Clinical best practice

Clinicians should develop good relationships with the families of Sanfilippo B patients through direct, regular personal contact. Such interaction should include counseling and a full explanation of the patient’s journey at initial diagnosis; management of caregiver expectations regarding diagnosis, symptoms, caregiver burden, and disease progression; and early introduction of quality palliative and respite care. Although management of patients with Sanfilippo B varies by country, the development of an interdisciplinary clinical network that promotes integration of care should be the standard of care. The clinical network can assist in streamlining hospital visits and laboratory investigations, promoting early engagement with support organizations to assist families, and actively monitoring QoL of patients and caregivers, with the ability to initiate referrals for depression screenings where appropriate. Ultimately, treatment guidelines are needed.

The role of treatment in alleviating caregiver burden

Curative treatment is the preferred solution; however, this is not currently a viable option. Although there are a number of different treatments currently under development, the panel believes that treatments that slow disease progression are equally as valuable as treatments that maintain function. As with other progressive neurologic diseases for which no curative treatment is currently available, treatment goals for Sanfilippo B should be focused on the following 3 areas: (1) slowing disease progression and cognitive decline, as reversal of symptoms are not expected, (2) improving the QoL for patients and caregivers, and (3) treating physical and behavioral symptoms. Palliative support is vital, regardless of whether treatment halts disease progression.

Discussion

This report identifies and describes the primary, and potentially modifiable, caregiver needs for patients with Sanfilippo B and illustrates the impact of these needs on the burden among caregivers. The research findings presented here and to the clinical advisors panel were based on a small sample of clinicians and caregivers and a recall bias may, in part, account for differences in experiences of clinicians versus the medical record.

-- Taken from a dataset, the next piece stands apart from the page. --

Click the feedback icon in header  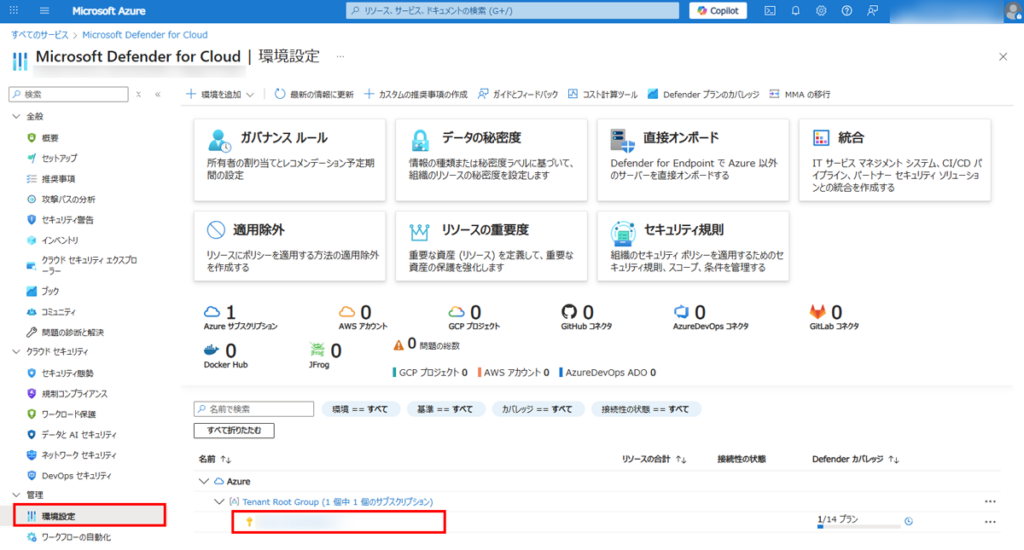tap(873, 11)
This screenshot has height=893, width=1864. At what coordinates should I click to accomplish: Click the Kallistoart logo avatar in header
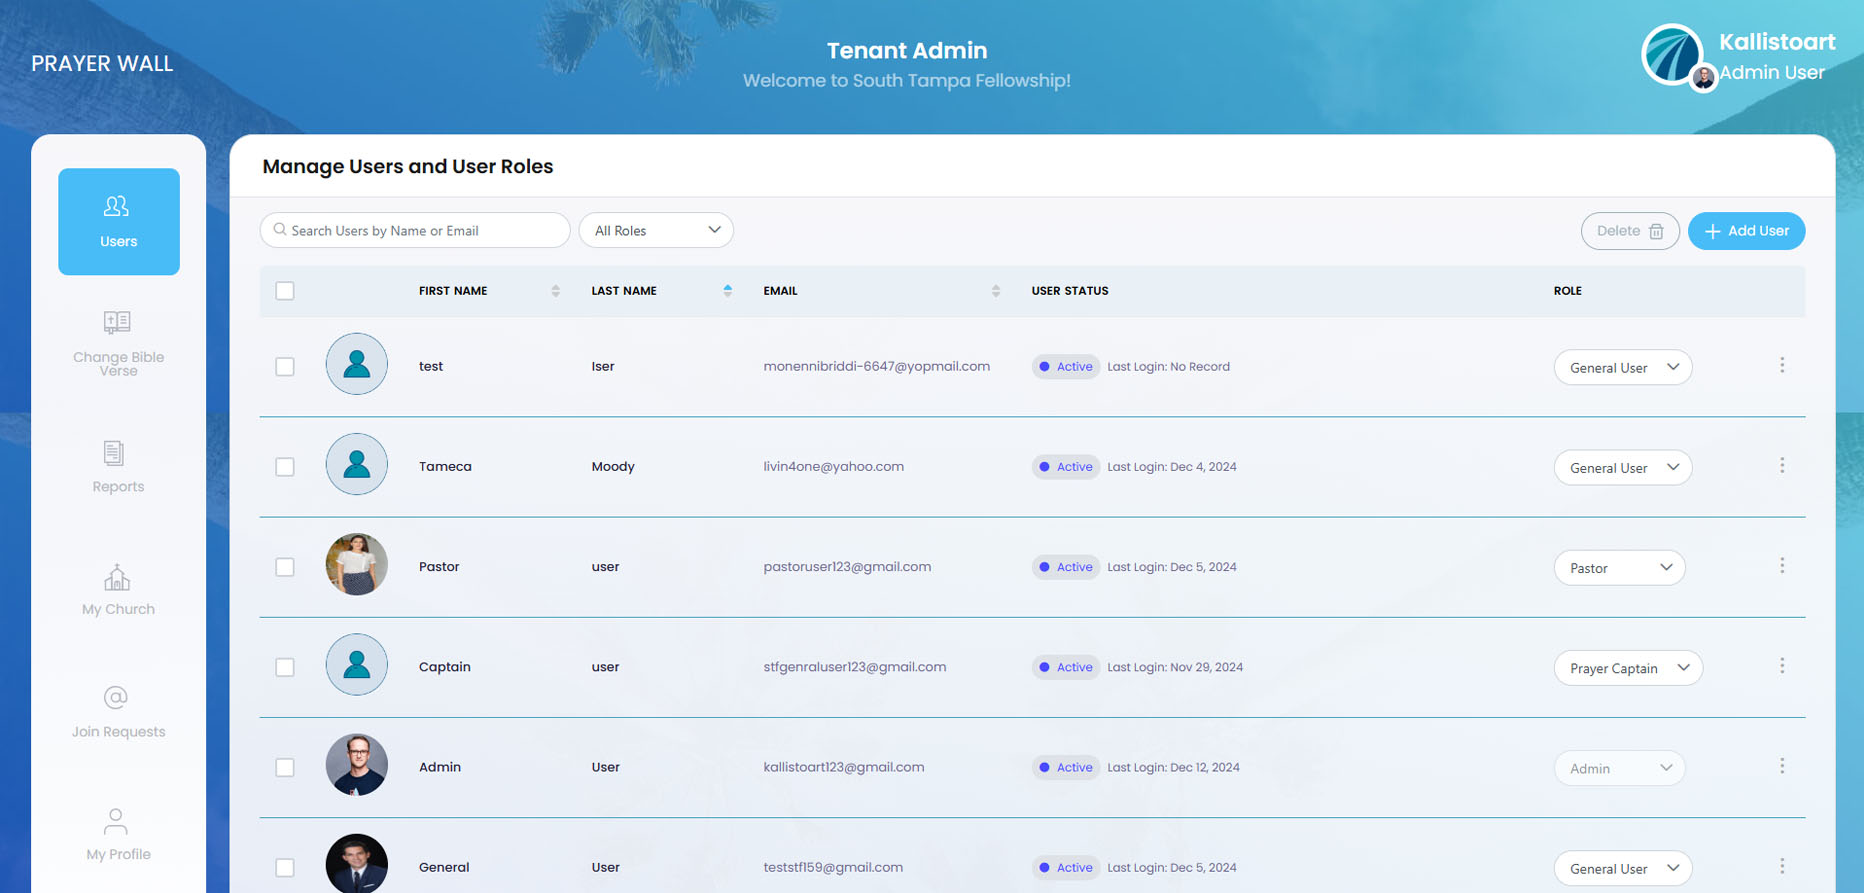point(1670,53)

Caregiver burden is dynamic and is impacted by the age and disease stage of the patient. As a result, caregiver burden remains high throughout the patient’s life, with caregivers experiencing a disease-specific and predominantly negative impact on QoL. The research findings revealed differences between the timing of symptom recognition by parents compared with clinicians. Loss of mobility was recognized much earlier by clinicians than parents, who may take pragmatic compensatory steps to cope (eg, carrying the child) with the situation; however, there is currently no consistent definition used by clinicians or caregivers as to what constitutes loss of mobility. Clinicians also recognized disturbed sleeping patterns in patients earlier than parents, who may manage this by adapting and normalizing their sleep patterns to decrease stress. As shown in Fig. 2, the impact of seizures on patient QoL was high but affected family QoL to a lesser degree. This moderate effect of seizures on family QoL was similar to that reported in studies of epilepsy and other less prevalent long-term neurologic conditions [28]. The lesser impact that seizures has on family QoL may relate to the episodic nature of these traumatic events compared with the overall impact of the physical demands and stress of coping with the daily needs of the patient.

Conclusion

The panel findings indicate that to alleviate caregiver burden, a wide range of Sanfilippo B–specific interventions and support services should be provided that not only target the behavior and symptoms of the patient but are also sensitive to the changing needs of the caregiver’s burden as the disease progresses and provides support to the caregiver’s mental and physical health needs. The panel recommends development of a Sanfilippo-specific QoL questionnaire and specific guidance on best clinical practice for patients with Sanfilippo B, as well as recognition of the important role treatment has in alleviating caregiver burden.